(Data to examine):
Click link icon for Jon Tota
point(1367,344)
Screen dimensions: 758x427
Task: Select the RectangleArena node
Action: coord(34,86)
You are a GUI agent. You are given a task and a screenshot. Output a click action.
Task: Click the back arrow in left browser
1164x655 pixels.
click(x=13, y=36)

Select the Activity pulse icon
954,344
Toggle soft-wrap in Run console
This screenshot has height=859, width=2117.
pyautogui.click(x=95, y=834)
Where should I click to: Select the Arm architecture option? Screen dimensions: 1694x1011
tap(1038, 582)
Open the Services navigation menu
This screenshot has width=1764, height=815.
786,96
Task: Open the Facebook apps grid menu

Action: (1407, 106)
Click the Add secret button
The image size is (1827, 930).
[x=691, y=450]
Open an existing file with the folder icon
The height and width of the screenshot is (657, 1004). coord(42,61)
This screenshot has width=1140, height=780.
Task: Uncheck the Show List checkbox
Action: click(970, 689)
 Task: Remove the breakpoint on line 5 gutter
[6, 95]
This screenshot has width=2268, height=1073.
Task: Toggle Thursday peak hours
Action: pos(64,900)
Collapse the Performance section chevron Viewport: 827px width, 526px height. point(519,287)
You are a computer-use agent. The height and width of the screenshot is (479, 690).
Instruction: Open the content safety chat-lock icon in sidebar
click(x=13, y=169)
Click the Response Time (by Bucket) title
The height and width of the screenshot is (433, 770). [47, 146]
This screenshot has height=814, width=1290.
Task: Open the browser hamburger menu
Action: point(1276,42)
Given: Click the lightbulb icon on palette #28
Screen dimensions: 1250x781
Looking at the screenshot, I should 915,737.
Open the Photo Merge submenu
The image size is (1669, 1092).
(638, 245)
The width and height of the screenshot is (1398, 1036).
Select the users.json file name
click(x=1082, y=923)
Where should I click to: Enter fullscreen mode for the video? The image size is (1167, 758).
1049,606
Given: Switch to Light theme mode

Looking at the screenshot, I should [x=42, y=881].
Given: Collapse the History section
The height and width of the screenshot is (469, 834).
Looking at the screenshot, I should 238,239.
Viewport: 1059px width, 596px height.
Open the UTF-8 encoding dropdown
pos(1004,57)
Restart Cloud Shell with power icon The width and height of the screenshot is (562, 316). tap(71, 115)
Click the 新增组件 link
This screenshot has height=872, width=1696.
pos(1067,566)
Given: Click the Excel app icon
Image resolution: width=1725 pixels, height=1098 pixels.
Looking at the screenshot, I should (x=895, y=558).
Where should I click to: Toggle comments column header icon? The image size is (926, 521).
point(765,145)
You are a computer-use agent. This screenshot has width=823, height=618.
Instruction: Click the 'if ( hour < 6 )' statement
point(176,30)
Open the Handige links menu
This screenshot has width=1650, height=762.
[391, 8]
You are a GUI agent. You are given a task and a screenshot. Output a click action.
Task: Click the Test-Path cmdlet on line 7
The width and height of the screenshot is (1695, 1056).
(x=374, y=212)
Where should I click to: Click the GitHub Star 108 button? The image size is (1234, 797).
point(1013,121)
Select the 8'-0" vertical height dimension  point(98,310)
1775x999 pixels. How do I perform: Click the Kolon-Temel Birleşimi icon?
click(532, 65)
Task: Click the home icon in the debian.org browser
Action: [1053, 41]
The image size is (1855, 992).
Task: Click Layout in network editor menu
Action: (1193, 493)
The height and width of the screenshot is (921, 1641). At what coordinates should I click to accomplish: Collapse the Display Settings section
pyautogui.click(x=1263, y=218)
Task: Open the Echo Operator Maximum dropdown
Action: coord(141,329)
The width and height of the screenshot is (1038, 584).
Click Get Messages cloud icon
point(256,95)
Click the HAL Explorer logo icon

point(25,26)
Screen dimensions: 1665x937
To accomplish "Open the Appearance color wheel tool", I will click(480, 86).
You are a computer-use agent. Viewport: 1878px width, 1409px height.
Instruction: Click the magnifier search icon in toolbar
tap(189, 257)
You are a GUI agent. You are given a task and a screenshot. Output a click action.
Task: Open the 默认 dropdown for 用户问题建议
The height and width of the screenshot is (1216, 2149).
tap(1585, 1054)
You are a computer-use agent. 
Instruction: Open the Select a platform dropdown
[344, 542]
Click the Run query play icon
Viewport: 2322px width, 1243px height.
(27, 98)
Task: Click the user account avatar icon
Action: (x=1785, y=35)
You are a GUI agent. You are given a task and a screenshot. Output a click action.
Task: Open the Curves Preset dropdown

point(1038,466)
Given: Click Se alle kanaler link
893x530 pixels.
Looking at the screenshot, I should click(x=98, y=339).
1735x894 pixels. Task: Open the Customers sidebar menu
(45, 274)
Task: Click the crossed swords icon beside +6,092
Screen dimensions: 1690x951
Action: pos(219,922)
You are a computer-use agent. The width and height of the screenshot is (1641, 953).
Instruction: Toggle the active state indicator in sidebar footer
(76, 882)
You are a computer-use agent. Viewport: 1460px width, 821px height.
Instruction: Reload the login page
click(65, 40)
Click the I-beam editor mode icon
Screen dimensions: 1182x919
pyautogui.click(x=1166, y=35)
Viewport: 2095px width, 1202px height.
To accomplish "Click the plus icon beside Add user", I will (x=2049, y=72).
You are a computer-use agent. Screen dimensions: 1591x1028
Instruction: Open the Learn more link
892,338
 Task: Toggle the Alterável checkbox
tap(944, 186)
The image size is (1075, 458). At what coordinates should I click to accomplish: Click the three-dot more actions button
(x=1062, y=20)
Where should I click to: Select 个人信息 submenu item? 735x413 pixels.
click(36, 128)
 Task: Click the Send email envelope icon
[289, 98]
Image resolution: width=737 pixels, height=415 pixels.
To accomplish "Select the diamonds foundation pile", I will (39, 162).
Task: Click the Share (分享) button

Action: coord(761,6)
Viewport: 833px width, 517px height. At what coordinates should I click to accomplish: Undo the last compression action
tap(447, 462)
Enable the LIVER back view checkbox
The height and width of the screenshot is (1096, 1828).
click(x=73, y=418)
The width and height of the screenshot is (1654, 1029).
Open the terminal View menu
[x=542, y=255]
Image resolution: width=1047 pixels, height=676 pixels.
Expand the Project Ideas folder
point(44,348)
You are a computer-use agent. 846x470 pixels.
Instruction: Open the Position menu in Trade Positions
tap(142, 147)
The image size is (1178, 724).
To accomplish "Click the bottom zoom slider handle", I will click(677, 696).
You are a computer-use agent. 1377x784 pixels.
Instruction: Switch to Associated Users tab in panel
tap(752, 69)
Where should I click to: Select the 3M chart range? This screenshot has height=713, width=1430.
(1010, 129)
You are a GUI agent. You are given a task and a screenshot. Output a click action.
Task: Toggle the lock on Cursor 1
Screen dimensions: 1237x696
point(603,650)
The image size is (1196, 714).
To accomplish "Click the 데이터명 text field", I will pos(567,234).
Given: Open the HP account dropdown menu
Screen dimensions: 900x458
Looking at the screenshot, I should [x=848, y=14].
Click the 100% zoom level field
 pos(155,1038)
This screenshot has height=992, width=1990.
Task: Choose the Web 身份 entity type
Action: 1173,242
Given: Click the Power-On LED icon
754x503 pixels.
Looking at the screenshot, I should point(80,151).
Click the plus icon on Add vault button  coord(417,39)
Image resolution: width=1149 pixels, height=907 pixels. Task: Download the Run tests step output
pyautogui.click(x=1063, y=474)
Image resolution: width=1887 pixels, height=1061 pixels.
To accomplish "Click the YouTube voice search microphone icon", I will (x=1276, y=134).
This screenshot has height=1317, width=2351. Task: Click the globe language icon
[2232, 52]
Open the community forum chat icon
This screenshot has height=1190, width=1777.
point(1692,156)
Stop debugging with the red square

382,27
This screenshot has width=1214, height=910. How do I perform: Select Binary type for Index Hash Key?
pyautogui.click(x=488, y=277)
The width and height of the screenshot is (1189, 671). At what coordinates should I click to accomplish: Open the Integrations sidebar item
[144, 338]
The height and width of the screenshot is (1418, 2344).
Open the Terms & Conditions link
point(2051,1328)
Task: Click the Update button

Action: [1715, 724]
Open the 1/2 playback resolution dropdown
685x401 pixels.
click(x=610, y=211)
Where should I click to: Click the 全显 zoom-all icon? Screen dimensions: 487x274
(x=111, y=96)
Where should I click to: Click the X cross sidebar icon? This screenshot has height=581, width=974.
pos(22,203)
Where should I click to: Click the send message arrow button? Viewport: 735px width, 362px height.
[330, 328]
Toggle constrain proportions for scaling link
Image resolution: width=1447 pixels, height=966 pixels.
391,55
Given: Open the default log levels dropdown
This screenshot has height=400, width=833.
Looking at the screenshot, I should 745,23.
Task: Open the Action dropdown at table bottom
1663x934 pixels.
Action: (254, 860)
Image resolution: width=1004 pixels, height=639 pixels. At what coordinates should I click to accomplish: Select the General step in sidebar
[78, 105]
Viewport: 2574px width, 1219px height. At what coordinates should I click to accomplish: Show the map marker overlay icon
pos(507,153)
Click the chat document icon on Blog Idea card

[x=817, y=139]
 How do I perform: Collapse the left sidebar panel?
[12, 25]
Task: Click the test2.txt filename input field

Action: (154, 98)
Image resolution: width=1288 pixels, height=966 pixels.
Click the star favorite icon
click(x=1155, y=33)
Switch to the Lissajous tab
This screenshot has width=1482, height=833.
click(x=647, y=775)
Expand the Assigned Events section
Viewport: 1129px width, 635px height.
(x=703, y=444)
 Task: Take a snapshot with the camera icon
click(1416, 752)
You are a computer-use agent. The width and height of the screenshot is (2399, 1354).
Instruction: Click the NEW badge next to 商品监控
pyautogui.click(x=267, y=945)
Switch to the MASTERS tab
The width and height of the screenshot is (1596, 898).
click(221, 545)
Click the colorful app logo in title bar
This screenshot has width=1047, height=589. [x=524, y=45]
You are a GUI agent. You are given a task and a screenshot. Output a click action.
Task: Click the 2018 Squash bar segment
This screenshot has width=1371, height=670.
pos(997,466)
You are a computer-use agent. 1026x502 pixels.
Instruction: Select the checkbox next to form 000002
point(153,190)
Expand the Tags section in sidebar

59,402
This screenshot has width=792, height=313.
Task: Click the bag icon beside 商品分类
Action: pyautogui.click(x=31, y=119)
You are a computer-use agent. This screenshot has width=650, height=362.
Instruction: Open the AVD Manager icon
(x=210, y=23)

(Goal of the exercise):
Report every line containing the string "bottom" in the material.

(Your solution):
To accomplish "Click the bottom zoom slider handle", I will click(677, 696).
Task: Open the Action dropdown at table bottom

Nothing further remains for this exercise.